**EXERCISE:** Begin at the line with "The height and width of the screenshot is (961, 560)." and output every line through the end of the records, exactly as given. Omit pictures.

**DATA RECORDS:**
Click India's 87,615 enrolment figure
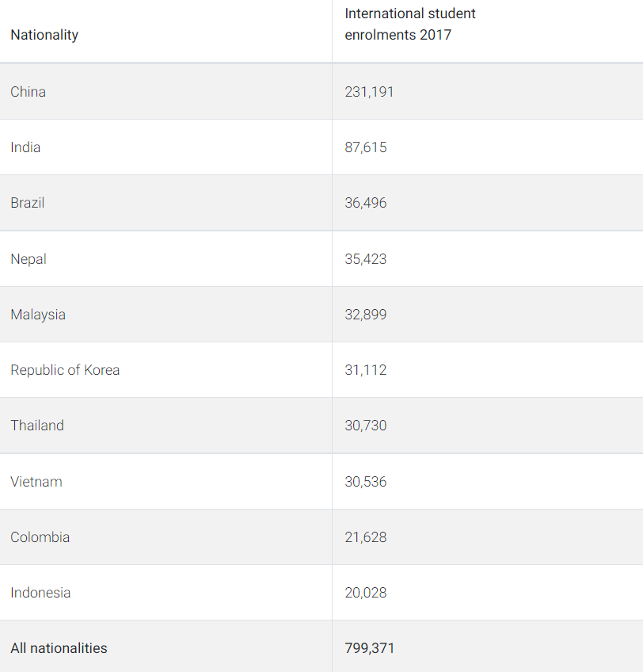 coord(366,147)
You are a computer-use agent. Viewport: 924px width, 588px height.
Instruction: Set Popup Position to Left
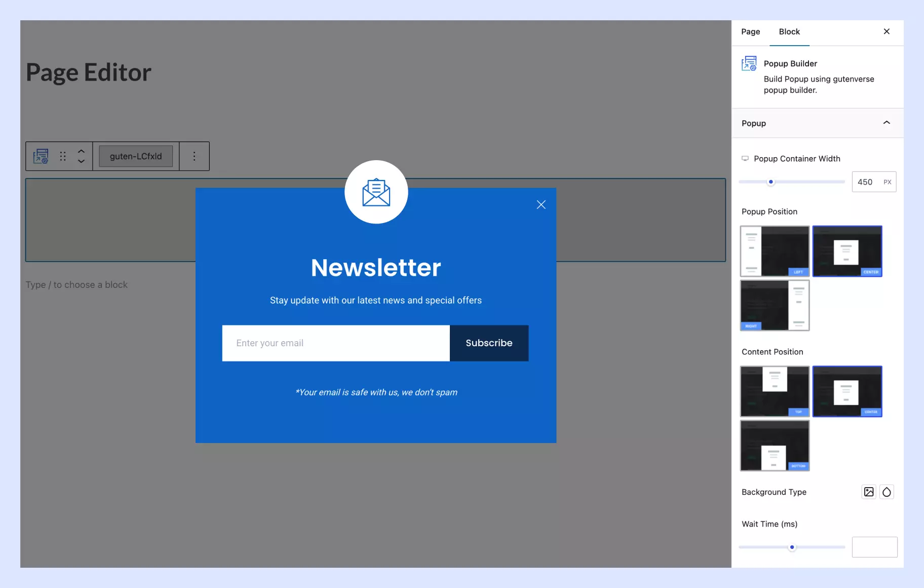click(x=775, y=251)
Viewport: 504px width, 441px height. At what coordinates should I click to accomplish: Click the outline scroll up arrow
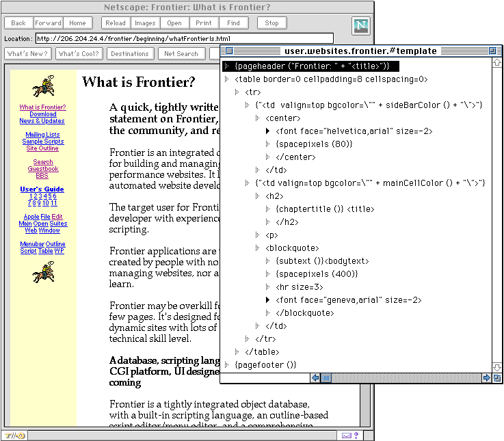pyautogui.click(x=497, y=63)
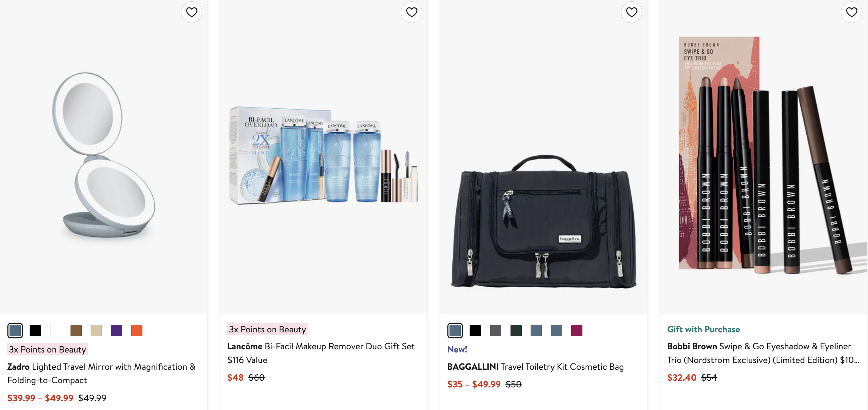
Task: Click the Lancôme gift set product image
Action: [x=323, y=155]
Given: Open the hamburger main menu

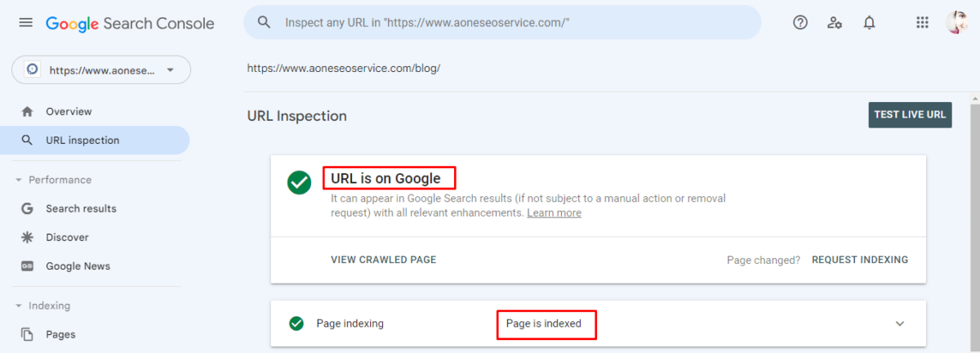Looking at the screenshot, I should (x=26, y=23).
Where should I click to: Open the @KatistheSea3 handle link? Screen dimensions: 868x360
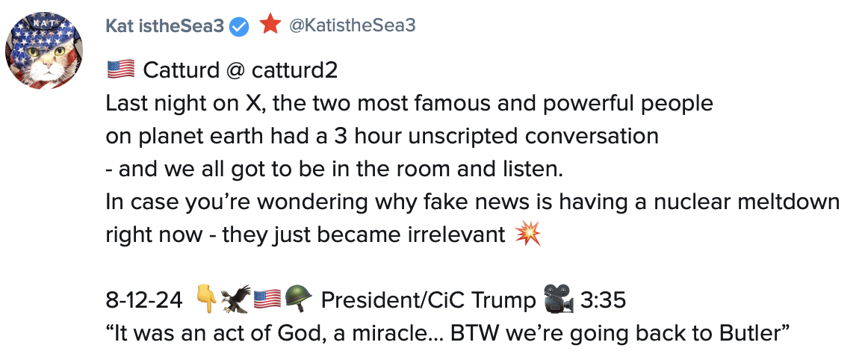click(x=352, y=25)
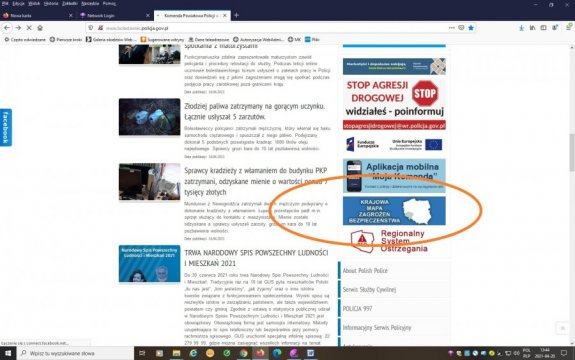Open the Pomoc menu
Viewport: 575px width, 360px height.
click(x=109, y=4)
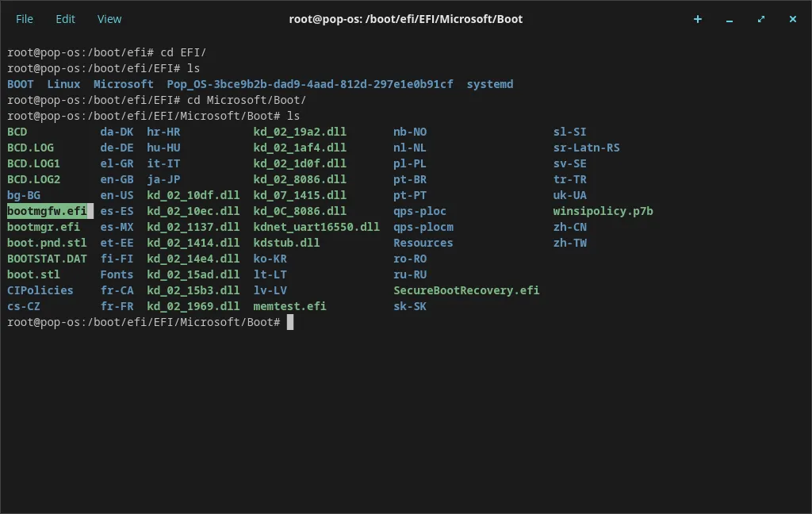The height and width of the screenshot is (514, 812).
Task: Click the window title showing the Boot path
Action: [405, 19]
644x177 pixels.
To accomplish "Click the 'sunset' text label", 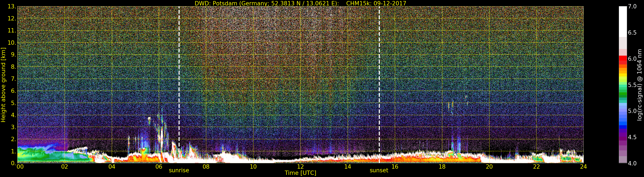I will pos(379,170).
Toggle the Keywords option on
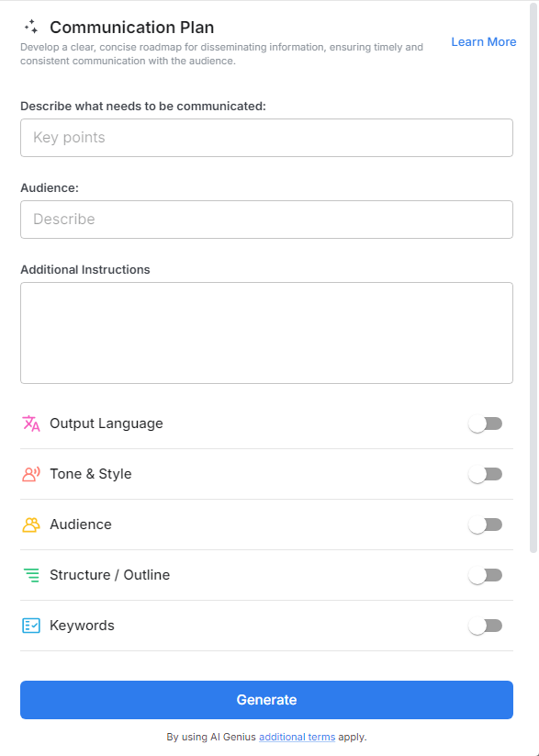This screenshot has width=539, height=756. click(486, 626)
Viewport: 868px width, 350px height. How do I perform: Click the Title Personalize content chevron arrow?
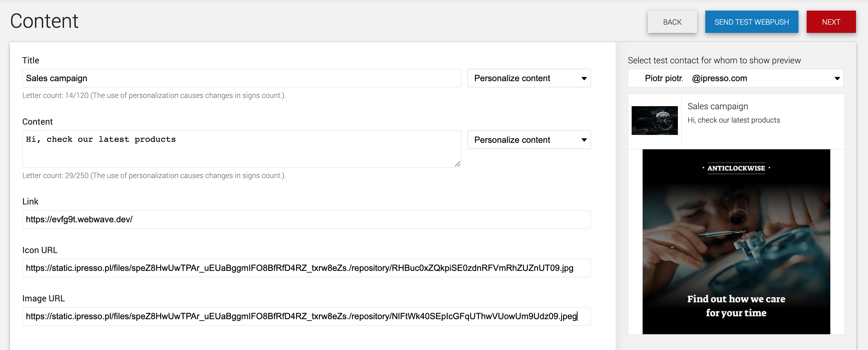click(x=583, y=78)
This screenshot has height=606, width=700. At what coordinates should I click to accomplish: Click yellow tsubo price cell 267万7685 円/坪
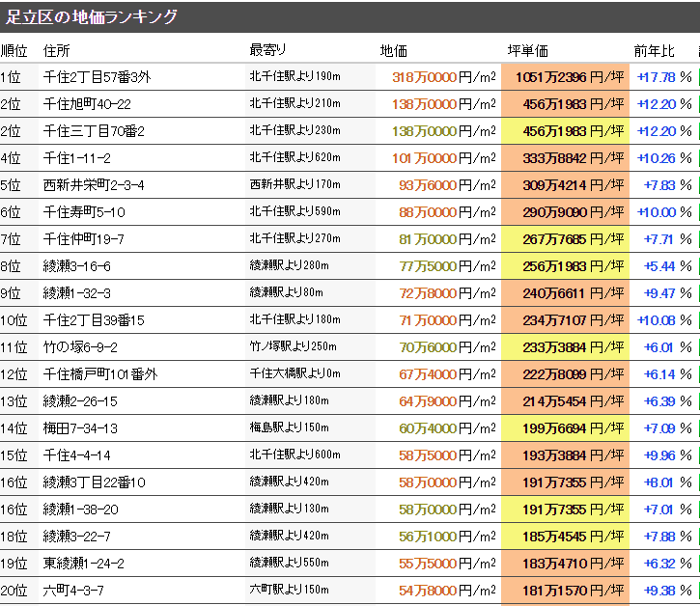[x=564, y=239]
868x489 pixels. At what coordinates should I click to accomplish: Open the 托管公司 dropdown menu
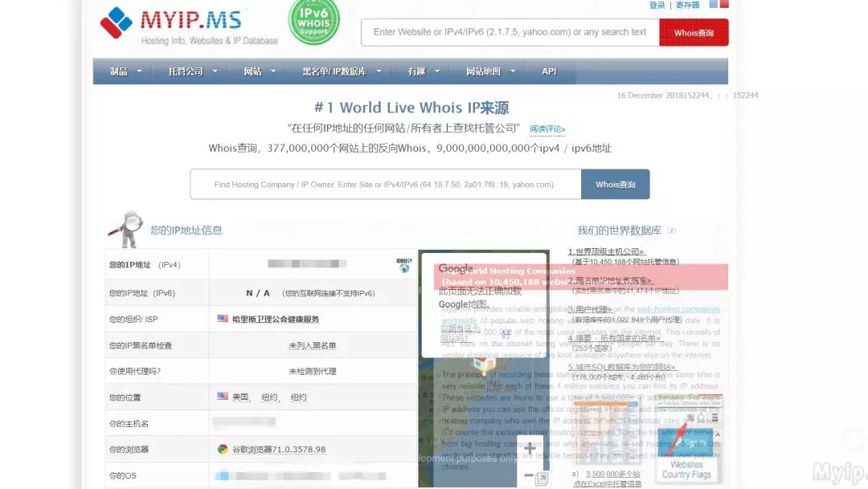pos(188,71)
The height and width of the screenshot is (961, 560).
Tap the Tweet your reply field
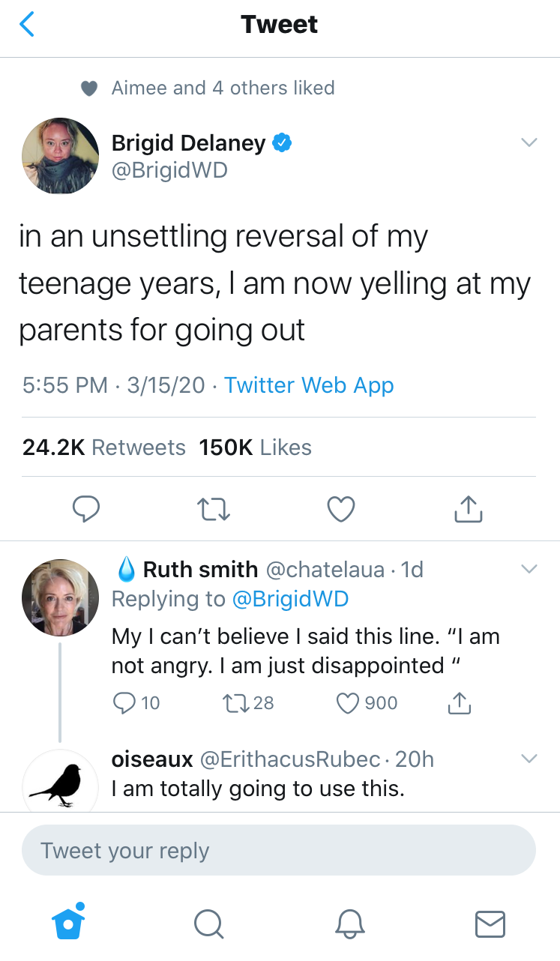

**TASK SOLUTION:**
The height and width of the screenshot is (961, 560).
Tap the Tweet your reply field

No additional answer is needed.